So in 1893 the Checkers were formed by the merging of Team Black and Team White. William Cameron Coup was the franchises original owner and the team played in Faneuil Hall in Boston, Massachusetts.


Boston Checkers (1893-1914)

Following the 1893 season Coup and the owner of the Pittsburgh team felt that the game was by now so popular that they should form a league of four teams. Coup decided he preferred to own a franchise in his home state of Wisconsin so he sold the Checkers to Moses Kimball, a show promoter from Boston.

Kimball’s tenure as owner was short lived, he would die after just two seasons as owner. Without an owner the team was under the control of the league for the 1896 season. Before the 1897 season Henry Killilea purchased the club. Killilea would hold onto the team through the 1903 season but then he would sale the Checkers as well as the Boston Red Sox to John I. Taylor. This ownership would stand until 1909 when a rising Boston politician named James Michael Curley purchased the team from Taylor.

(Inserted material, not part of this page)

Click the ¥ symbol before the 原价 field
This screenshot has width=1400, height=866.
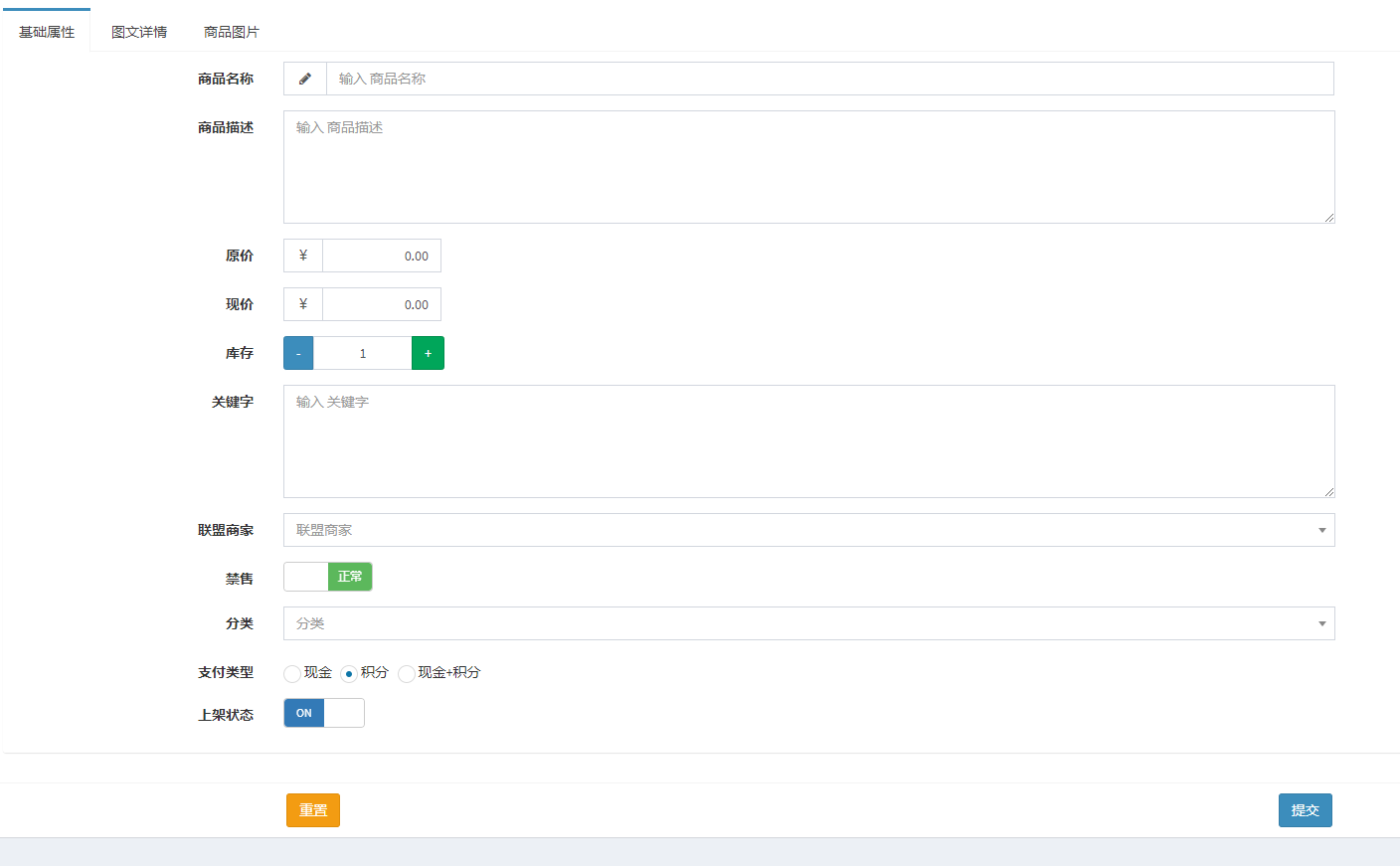click(301, 256)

Before the 1915 season Curley would create a new iamage for his team; one that would appeal to Boston’s Irish populos. He changed the team colors from Black and White to Green and White and created a new logo, based upon the old one but that added clovers.

In 1935 a second franchise came to Boston and the teams shared the same building. Curley was opposed this arrangement but league officials told him the only way it would change is if he found his team their own new home. By the 1937 season Curly had made such arrangements; the team moved into the Boston Garden.


Boston Checkers (1915-1946)

By the 1940 season the other Boston franchise would again become a nuisance to Curley. The other team had been purchased by the managers of the Boston Garden and they moved that team in to once again share a home with the Checkers. Curley began to work on finding another home for his club and by the 1943 season he had a new home for his club. The Checkers moved into Boston Arena.

In the late 1940’s Curley was facing allegations of mail fraud and bribery. The league stepped in and urged Curley to sale the franchise. Before the 1947 season Tom Yawkey who also owned the Boston Red Sox, purchased the team. Right away he would set the colors back to the orginal ones and create a new logo that took the original logo and added a border around it.


Boston Checkers (1947-1988)

Boston would witness big changes in the sport for the 1959 season. That year the the cities other franchise moved to Connecticut and so the Checkers moved back into the larger Boston Garden.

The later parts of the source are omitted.